Davies-Bouldin Index for Clustering Evaluation
Clustering DS practice problem on Onlearn.
Difficulty: medium.
Topics: Davies-Bouldin Index for Clustering Evaluation, Davies-Bouldin Index, Intra-cluster Dispersion, Inter-cluster Separation, Euclidean Distance, Centroid Proximity, Unsupervised Learning, Information Theory, Statistical Analysis, Computational Geometry, Performance Evaluation, Clustering Validation, Distance Metrics, Centroid-based Modeling, Cluster Separation Analysis, Dimensionality Reduction.
Implement a function to calculate the Davies Bouldin Index (DBI) for evaluating clustering quality. The DBI measures the average similarity between each cluster and its most similar cluster, where similarity is defined as a ratio of within cluster scatter to between cluster separation.

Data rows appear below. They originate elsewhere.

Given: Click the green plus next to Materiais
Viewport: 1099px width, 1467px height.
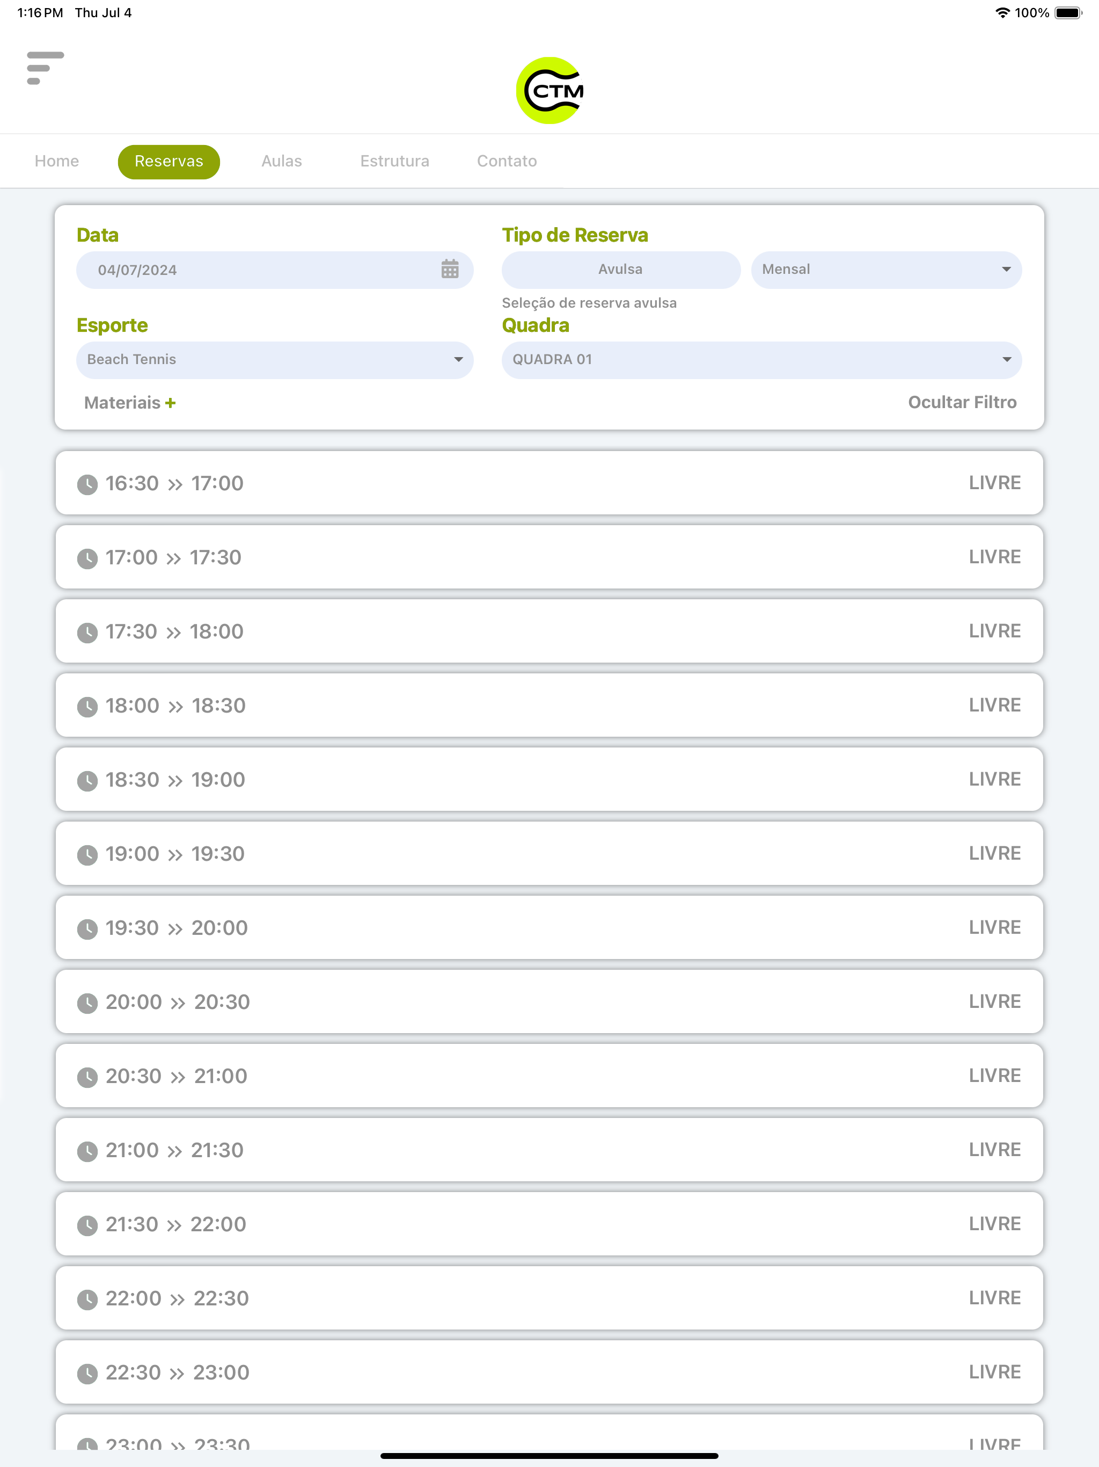Looking at the screenshot, I should 170,403.
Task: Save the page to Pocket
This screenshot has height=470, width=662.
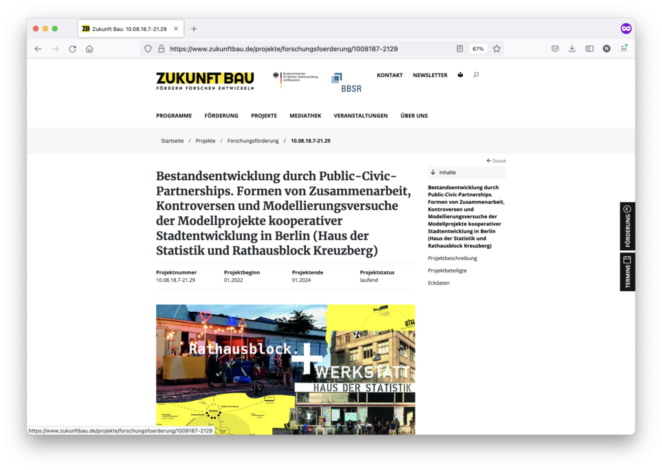Action: [555, 48]
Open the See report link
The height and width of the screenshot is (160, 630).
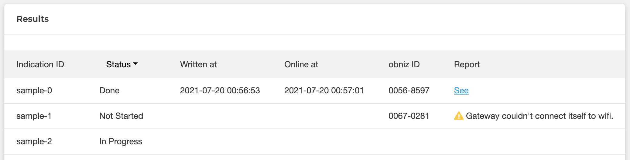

For each cluster, calculate the scatter (average Euclidean distance of points to the cluster centroid). Then for each pair of clusters, compute their similarity ratio using the sum of their scatters divided by the distance between their centroids. The DBI is the average of the maximum similarity ratios across all clusters. Given: X: a numpy array of shape (n samples, n features) containing data points labels: a numpy array of shape (n samples,) containing cluster assignments for each point Return the Davies Bouldin Index rounded to 4 decimal places. If there is only one cluster, return 0.0. Lower values indicate better clustering with more compact and well separated clusters.